:: EXERCISE BRIEF ::
Which of the lines below include the word "Bookmark"? Pull each one out.

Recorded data

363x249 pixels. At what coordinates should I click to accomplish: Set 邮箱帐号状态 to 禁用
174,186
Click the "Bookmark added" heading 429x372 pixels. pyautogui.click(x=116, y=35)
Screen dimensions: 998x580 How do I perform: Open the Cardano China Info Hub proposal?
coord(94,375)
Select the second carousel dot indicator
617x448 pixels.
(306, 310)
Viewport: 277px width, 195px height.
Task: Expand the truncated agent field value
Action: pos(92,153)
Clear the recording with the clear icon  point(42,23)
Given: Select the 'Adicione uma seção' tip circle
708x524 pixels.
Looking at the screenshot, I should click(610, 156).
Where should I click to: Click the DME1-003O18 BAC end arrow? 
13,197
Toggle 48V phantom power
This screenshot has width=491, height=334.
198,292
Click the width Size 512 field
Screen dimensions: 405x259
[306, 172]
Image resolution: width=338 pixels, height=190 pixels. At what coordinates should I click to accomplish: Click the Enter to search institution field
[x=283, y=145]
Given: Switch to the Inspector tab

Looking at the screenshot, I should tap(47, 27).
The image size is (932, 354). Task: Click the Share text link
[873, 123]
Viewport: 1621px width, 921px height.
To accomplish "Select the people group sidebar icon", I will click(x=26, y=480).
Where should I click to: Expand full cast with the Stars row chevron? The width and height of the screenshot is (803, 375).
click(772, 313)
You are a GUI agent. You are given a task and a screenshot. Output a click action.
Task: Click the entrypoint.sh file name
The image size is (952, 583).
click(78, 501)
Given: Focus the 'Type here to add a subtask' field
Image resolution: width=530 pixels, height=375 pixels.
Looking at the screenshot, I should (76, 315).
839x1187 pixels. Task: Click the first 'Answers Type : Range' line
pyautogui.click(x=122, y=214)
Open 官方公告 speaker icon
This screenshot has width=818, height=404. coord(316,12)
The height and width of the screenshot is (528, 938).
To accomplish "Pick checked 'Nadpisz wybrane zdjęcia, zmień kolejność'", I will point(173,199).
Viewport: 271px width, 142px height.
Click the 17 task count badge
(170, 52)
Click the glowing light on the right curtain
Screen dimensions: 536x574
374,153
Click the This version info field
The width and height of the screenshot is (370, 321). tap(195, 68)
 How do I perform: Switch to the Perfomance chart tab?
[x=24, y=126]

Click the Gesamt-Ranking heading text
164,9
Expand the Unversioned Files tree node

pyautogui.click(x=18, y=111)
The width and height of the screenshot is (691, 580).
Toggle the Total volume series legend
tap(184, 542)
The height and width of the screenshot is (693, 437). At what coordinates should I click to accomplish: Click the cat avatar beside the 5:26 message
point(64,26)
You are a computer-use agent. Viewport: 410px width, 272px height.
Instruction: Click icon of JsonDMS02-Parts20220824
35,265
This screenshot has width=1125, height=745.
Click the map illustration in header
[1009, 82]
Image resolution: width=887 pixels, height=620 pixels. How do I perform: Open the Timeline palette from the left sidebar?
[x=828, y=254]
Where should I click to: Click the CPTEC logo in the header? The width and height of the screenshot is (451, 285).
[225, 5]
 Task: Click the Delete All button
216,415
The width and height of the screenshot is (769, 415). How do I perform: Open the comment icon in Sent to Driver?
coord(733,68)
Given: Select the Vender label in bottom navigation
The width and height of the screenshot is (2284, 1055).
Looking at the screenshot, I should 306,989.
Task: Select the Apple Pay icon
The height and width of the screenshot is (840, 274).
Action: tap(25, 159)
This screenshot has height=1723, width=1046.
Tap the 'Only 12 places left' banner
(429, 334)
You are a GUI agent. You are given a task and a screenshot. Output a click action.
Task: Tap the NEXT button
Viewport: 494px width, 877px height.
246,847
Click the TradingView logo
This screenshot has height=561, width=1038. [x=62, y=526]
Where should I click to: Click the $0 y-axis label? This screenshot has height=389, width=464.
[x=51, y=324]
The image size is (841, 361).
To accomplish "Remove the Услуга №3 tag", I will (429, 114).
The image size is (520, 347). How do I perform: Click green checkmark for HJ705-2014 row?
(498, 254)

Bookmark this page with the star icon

:: SOLUTION TO THIS EXERCISE ::
Click the "Bookmark added" heading 429x372 pixels. pyautogui.click(x=116, y=35)
Bookmark this page with the star icon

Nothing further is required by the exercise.